3 Easy Ways To Lower Your Energy Bill

Wasteful AC use is caused largely by, well, wasteful AC habits. But these habits are not entirely a fault of the user. Current AC units are limited in the comfort they provide and often times a user does not understand their AC well enough to engage modes that provide indoor comfort more effectively.

In an upcoming post, we’ll explore the reasons why ACs are insufficient at maintaining thermal comfort in greater detail. But for starters, here are a few you may be able to identify with:


ACs cannot hold the temperature you set them at for very long. We found users will try to compensate for the ACs inability to maintain temperatures by keeping their AC at a low set temperature, like 22°C. Unfortunately, this is also why users find their room too cool.

ACs are unable to account for thermal comfort variables such as occupancy, movement, radiant heat and changes in outdoor weather. Your AC cannot discern whether you are exercising in your room (which could require a lower set point temperature) or reading (which would allow for the room to be a bit warmer).

The primary function of an AC unit is to control indoor temperature and most units are not equipped with a humidity sensor. Add to the fact that many residents don’t fully understand how their AC works (i.e. “Auto” mode does not mean your AC will automatically select the best mode for you) and the root of poor AC habits becomes quite clear.

So, whether you have developed poor AC usage habits because ACs can be mystifying machines, or you have simply acclimatised to cooler indoor temperatures, it is easy to adopt habits that may be driving up your electricity bill, more than you may realise. Check to see if you do any of the following and you may have an energy-saving solution on your hands.

Here are 3 AC Habits That May Be Spiking Your Energy Bill



At night, do you sleep with the AC turned on? What temperature do you set it at? How thick are the clothes you sleep in? Do you use a heavy quilt? A recent study by Lin Zhongping of Hong Kong Polytechnic University [1] studied comfortable sleeping temperatures of Hong Kongers and found that over 55% of survey respondents used a temperature below 22°C, with nearly 20% of respondents choosing settings below 20°C.

#### Provided records

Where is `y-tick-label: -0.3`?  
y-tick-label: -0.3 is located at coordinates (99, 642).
---
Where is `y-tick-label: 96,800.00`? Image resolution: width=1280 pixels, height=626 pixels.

#### Directions
(a) Answer these questions from the article on lowering your energy bill:
(i) What low set temperature does it say users keep their AC at to make up for the unit's inability to hold temperatures?
(ii) What does it say "Auto" mode does not mean?
(iii) In the sleeping-temperature study it cites, what share of respondents chose settings below 20°C?
(b) Carry on the article about lowering your energy bill, starting after its final sentence.

#### Answers in order
(a)
(i) 22°C.
(ii) It does not mean your AC will automatically select the best mode for you.
(iii) Nearly 20%.

(b)
Lin monitored 10 locations and found average indoor sleeping temperature and humidity were cooler than what users would prefer during the day, which is peculiar considering our body temperature drops while we sleep. Lin then found that the need for cooler thermal environments appeared largely due to the sleepwear habits of Hong Kongers: almost half of the respondents slept in full length sleepwear or used heavy quilts to insulate themselves at night.

Clothing is a significant variable for thermal comfort – the difference between comfortable sleeping temperatures can range greatly depending on how much clothing you wear to bed. According to Lin’s study, at a relative humidity of 50%, the difference in comfortable sleeping temperature between 3 clo and 1.5 clo (1 clo = western business suit) can be as much as 8°C.

It’s likely these respondents could sleep with lighter sleepwear, set their AC to a higher temperature and still feel comfortable. If you insulate yourself from your AC at night by using thick quilts or sleepwear, you can afford to turn your AC temperature up and give your AC a break. Either that or you will be paying to keep your AC on at unnecessarily cool levels.



Don’t underestimate the usefulness of a fan – this simple appliance can help to ventilate your home using very little energy. If you rely heavily on your AC, try using a fan with your AC set at a higher temperature. A study by Leung Wai Ho Wil of Hong Kong Polytechnic University [2] found that participants who used their fan together with their AC were able to maintain a thermal comfort at warmer thermal conditions by increasing the airflow rate.

His study also showed that an AC set at 28°C augmented with a fan provided an energy saving between 24-33%! In another study by TEPCO [3], using a fan together with the AC resulted in a 9% energy saving when the AC was set at 27°C and a 22% saving when set at 28°C. The moral of the story: using a fan with your AC set at a higher temperature allows you to maintain indoor comfort using less energy.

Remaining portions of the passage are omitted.